CBC Still Photo Collection/Robert Ragsdale
The Glenn Gould Foundation sadly notes the passing on May 6th, evening, Vincent Massey Tovell, O.C., in his 92nd year. Vincent was a loyal and steadfast director of The Glenn Gould Foundation from 1985 until 2004, years that were pivotal in the early development of this organization.
Vincent was a long-time friend and collaborator with Glenn Gould. Many of Gould’s admirers will have heard the famous hour-long Canadian Broadcasting Corporation radio interview, “At Home with Glenn Gould,” from 1959 in which Gould spoke freely, unscripted, about his musical and personal passions, his recent tour of the Soviet Union and a host of other subjects. As Vincent wrote, “We became friends that afternoon.” The Glenn Gould Foundation, in cooperation with CBC, released an extended version of As Home with Glenn Gould in 1996 on compact disc.
Their collaboration extended into the realm of television, including the memorable program An Anthology of Variation, which Vincent directed for CBC in 1964. With Eric Till, Vincent co-produced the CBC’s posthumous documentary tribute to his friend, Glenn Gould: A Portrait in 1985.
Vincent graduated from the University of Toronto in 1946 and continued his studies at Columbia University. While at the University of Toronto Vincent began working with the Canadian Broadcasting Corporation, starting in 1942 on radio. His CBC career continued right until he retired in 1987 as head of science and arts programming on television. He earned accolades as a journalist, director and producer. Named after his uncle, the Right Honourable Vincent Massey, Governor General of Canada, Vincent played a pivotal role in the establishment of some of Canada’s most important cultural institutions such as the Canada Council for the Arts and the National Theatre School. He was actively involved with the National Ballet School, the Canadian Conference of the Arts and the National Gallery, as well as The Glenn Gould Foundation. Vincent was particularly noted for his vital contributions and commitment to Toronto’s Massey College, where for many years he served as a Senior Fellow, a generous benefactor and a mentor.

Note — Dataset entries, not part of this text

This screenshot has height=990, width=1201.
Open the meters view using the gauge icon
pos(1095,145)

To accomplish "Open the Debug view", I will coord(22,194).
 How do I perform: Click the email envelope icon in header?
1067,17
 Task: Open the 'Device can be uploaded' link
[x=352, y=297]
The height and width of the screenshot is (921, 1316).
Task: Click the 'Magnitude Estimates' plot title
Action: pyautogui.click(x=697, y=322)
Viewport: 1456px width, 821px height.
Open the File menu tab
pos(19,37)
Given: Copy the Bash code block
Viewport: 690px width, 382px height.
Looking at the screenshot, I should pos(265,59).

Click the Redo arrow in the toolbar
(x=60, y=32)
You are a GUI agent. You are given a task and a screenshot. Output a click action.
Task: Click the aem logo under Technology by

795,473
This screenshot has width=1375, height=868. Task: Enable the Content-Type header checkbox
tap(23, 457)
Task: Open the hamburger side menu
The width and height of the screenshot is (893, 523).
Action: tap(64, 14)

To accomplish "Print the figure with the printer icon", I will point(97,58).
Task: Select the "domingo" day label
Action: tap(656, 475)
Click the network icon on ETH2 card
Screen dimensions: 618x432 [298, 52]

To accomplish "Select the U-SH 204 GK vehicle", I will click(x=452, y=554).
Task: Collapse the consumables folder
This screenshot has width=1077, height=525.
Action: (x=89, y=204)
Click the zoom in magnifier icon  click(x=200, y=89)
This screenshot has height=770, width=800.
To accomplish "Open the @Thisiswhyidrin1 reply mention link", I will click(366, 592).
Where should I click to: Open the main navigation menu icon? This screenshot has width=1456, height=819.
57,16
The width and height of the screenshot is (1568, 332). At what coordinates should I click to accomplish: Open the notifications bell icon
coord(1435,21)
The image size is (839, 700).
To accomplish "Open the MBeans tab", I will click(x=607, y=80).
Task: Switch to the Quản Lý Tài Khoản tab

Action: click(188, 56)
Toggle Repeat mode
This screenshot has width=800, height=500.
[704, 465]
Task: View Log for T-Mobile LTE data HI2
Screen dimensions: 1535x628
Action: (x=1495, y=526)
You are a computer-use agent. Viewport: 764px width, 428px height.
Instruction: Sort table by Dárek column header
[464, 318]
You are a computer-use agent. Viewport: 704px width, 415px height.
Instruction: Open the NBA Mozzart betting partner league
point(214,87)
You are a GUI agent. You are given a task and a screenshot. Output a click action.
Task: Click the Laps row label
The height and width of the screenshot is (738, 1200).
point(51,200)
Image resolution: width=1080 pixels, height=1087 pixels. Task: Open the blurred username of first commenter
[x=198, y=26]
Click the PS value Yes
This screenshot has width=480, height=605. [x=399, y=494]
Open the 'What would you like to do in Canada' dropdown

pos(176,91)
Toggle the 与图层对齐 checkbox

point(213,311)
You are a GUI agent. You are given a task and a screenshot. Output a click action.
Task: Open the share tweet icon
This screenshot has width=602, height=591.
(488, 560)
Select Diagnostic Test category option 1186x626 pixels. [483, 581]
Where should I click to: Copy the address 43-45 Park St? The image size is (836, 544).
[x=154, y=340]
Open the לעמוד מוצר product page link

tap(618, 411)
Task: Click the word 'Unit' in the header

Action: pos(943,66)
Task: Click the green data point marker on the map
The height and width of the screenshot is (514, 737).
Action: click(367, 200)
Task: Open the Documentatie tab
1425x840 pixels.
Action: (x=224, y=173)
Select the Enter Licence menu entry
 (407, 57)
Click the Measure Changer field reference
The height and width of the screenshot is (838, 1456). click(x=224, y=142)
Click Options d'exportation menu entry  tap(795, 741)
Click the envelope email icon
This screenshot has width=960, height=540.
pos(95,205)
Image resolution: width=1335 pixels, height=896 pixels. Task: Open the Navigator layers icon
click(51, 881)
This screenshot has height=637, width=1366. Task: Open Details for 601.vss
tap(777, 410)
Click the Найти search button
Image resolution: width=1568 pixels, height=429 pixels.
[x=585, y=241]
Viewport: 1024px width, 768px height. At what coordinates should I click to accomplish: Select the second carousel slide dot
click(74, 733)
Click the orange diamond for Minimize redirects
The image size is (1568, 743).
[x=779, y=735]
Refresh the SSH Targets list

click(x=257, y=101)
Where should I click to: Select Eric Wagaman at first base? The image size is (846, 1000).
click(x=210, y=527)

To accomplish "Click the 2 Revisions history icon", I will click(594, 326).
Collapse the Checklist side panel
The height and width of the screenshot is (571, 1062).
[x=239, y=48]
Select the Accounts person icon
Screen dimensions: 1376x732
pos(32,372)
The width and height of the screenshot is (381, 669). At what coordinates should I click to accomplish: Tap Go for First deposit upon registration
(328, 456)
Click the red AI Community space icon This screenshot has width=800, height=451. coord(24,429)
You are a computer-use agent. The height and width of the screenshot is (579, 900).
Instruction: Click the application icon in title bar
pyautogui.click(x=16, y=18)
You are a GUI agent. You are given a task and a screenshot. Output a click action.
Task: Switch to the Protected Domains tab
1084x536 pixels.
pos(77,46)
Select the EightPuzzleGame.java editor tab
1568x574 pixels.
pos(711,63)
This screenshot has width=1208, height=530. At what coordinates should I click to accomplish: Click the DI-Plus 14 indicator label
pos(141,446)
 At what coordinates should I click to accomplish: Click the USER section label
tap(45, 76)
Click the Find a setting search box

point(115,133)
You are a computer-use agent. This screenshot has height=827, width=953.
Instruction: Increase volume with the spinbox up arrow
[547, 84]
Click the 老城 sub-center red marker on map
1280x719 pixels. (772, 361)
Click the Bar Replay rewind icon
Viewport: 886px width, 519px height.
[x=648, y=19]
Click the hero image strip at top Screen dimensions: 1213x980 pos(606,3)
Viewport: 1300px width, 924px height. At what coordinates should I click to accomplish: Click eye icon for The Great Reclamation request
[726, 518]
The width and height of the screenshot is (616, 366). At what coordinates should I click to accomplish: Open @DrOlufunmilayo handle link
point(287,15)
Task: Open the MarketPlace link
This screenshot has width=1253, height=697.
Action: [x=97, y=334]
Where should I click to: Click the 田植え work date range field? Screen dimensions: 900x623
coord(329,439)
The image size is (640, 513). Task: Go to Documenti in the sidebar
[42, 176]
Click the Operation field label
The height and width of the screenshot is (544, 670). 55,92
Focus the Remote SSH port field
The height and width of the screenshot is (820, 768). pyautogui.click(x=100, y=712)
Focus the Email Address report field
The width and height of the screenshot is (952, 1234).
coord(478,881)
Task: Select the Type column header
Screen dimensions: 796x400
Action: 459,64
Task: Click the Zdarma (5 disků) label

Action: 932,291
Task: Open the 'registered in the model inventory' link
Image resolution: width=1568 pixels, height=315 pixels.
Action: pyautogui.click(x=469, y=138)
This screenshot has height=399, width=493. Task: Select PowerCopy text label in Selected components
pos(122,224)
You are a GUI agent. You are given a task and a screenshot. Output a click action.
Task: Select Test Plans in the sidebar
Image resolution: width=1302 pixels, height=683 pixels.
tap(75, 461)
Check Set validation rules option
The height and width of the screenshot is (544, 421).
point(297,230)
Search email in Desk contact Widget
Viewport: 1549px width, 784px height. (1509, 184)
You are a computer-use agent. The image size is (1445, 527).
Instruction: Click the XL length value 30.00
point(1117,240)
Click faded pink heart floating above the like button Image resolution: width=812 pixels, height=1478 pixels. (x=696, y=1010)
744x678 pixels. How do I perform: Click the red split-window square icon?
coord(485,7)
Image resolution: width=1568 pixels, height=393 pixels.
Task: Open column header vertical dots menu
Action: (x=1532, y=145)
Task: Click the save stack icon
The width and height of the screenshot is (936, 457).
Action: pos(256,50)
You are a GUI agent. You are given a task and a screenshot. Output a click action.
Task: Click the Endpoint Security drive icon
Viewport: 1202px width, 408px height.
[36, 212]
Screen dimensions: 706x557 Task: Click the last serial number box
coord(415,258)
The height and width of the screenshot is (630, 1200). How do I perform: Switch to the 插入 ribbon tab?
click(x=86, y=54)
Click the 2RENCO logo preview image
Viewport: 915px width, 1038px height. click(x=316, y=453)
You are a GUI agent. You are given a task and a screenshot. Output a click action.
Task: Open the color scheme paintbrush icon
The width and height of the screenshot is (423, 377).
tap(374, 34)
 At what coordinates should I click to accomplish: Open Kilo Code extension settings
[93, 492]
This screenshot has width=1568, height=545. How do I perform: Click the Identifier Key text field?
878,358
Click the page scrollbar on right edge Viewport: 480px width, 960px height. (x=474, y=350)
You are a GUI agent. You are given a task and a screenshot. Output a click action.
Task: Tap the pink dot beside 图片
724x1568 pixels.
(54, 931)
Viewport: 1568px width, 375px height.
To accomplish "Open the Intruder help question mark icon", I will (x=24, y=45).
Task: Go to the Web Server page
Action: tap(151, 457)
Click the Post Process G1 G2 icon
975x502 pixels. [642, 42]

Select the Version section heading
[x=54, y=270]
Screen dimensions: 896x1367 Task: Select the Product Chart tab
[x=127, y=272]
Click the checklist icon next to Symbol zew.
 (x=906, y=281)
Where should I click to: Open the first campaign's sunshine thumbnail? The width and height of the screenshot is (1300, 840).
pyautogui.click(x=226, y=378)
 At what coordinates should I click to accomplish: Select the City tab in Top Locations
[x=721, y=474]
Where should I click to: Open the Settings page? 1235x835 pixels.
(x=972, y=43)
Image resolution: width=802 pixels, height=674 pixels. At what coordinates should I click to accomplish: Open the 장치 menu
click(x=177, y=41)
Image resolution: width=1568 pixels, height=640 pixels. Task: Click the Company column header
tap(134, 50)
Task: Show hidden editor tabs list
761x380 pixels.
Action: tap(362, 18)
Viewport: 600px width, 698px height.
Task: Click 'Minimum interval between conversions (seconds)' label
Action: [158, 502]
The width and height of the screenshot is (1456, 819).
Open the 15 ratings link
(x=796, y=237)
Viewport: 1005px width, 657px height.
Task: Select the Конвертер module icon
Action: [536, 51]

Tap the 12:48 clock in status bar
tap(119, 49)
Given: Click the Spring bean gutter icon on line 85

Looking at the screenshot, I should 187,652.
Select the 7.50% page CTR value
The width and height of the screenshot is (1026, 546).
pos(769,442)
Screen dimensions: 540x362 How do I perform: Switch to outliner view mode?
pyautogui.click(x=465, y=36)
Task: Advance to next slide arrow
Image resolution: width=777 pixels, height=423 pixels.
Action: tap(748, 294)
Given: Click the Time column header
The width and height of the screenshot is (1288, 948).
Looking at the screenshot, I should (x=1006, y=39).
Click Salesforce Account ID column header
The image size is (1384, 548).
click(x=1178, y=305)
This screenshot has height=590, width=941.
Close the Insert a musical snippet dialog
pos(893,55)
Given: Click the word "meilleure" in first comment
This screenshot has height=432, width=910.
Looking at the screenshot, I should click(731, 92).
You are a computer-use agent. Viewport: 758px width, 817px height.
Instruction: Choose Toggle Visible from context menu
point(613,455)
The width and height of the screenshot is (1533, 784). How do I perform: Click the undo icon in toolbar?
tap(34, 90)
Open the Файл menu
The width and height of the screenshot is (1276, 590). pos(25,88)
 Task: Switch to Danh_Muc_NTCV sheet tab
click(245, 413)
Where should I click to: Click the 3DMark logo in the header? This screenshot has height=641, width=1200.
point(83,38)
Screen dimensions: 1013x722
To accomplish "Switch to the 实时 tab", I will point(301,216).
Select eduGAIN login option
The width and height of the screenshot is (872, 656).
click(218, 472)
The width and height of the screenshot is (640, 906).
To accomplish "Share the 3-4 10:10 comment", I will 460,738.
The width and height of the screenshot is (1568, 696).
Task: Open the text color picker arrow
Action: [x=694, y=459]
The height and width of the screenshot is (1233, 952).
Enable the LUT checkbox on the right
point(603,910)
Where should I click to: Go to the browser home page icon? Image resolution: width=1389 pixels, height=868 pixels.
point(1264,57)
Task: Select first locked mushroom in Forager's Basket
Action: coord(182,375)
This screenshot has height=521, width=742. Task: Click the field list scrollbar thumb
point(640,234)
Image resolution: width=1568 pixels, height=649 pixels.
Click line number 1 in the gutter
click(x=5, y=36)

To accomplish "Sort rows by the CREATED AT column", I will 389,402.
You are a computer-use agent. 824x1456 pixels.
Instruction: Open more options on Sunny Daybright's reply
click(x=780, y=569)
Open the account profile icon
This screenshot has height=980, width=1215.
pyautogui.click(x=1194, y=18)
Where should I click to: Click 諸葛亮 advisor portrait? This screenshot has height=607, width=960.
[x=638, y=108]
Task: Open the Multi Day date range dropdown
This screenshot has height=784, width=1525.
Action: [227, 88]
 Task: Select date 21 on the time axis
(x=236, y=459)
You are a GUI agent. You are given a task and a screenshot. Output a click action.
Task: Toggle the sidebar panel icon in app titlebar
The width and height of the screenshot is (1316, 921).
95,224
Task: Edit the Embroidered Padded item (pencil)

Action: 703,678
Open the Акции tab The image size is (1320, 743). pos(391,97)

Those of us who had the great pleasure and privilege of knowing Vincent remember him for his warmth, generosity of spirit, wry sense of humour and compassion. A quick wit, eloquent speaker and elegant raconteur, Vincent always projected a great sense of humanity and concern for others. His generosity to The Glenn Gould Foundation is acknowledged with deepest gratitude, but more, he is recalled as a great Canadian who played a vital role in the cultural development of Canada in the latter half of the 20th century, and who leaves behind a magnificent legacy along with countless friends and admirers.